Self-Supervised Speech Quality Estimation and Enhancement Using Only Clean Speech
Szu-Wei Fu, Kuo-Hsuan Hung, Yu Tsao, Yu-Chiang Frank Wang
TL;DR
The paper tackles label-efficient speech quality assessment and enhancement by introducing VQScore, a self-supervised metric derived from the quantization error of a VQ-VAE trained on clean speech, with the code-space cosine similarity given by $VQScore_{(cos,z)} = \frac{1}{T} \sum_{t=1}^{T} \cos(Z_t, Z_{q_t})$. It then extends the framework to self-supervised speech enhancement via a self-distillation approach with adversarial training, guided by the three-term loss $L = dist(X, \hat{X}) + ||sg(Z_t) - Z_{q_t}||_{2} + \beta ||Z_t - sg(Z_{q_t})||_{2}$. The method uses an Encoder E, a Vector Quantizer Q with codebook C, and a Decoder D, with Transformer blocks around the VQ and EMA-updated codebooks to enable robust performance.

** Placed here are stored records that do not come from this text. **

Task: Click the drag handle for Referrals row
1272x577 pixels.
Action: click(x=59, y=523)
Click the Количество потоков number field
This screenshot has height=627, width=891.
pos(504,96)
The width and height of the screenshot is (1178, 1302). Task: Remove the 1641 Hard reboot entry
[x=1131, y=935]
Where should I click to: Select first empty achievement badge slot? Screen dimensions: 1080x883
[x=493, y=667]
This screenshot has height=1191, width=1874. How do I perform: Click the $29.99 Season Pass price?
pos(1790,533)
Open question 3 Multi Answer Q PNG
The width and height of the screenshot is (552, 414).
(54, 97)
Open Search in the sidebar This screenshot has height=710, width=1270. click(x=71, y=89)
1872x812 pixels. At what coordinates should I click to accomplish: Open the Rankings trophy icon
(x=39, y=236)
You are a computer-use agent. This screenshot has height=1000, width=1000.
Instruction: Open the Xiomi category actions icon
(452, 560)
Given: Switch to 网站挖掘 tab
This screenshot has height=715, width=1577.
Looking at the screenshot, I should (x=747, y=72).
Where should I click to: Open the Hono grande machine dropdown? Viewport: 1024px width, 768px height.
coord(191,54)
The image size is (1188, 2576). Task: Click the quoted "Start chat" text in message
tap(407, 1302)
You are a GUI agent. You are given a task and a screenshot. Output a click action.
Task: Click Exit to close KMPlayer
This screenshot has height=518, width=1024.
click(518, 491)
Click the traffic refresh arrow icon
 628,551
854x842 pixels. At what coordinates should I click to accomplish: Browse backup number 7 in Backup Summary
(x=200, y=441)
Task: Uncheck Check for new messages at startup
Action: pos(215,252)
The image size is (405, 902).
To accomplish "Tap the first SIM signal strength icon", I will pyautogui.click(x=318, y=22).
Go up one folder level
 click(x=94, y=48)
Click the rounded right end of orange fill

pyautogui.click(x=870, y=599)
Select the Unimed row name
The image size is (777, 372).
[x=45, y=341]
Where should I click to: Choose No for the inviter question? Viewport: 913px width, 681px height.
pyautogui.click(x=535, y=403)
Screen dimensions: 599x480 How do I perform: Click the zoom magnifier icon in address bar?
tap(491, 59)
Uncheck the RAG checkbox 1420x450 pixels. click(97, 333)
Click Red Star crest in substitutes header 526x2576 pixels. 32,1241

Empirical results show that VQScore is competitive with supervised baselines for quality estimation and that the self-supervised SE with Adversarial Training achieves strong results, particularly under domain mismatch, highlighting the practical potential of label-free speech quality assessment and enhancement.
Abstract
Speech quality estimation has recently undergone a paradigm shift from human-hearing expert designs to machine-learning models. However, current models rely mainly on supervised learning, which is time-consuming and expensive for label collection. To solve this problem, we propose VQScore, a self-supervised metric for evaluating speech based on the quantization error of a vector-quantized-variational autoencoder (VQ-VAE). The training of VQ-VAE relies on clean speech; hence, large quantization errors can be expected when the speech is distorted. To further improve correlation with real quality scores, domain knowledge of speech processing is incorporated into the model design. We found that the vector quantization mechanism could also be used for self-supervised speech enhancement (SE) model training. To improve the robustness of the encoder for SE, a novel self-distillation mechanism combined with adversarial training is introduced. In summary, the proposed speech quality estimation method and enhancement models require only clean speech for training without any label requirements. Experimental results show that the proposed VQScore and enhancement model are competitive with supervised baselines. The code will be released after publication.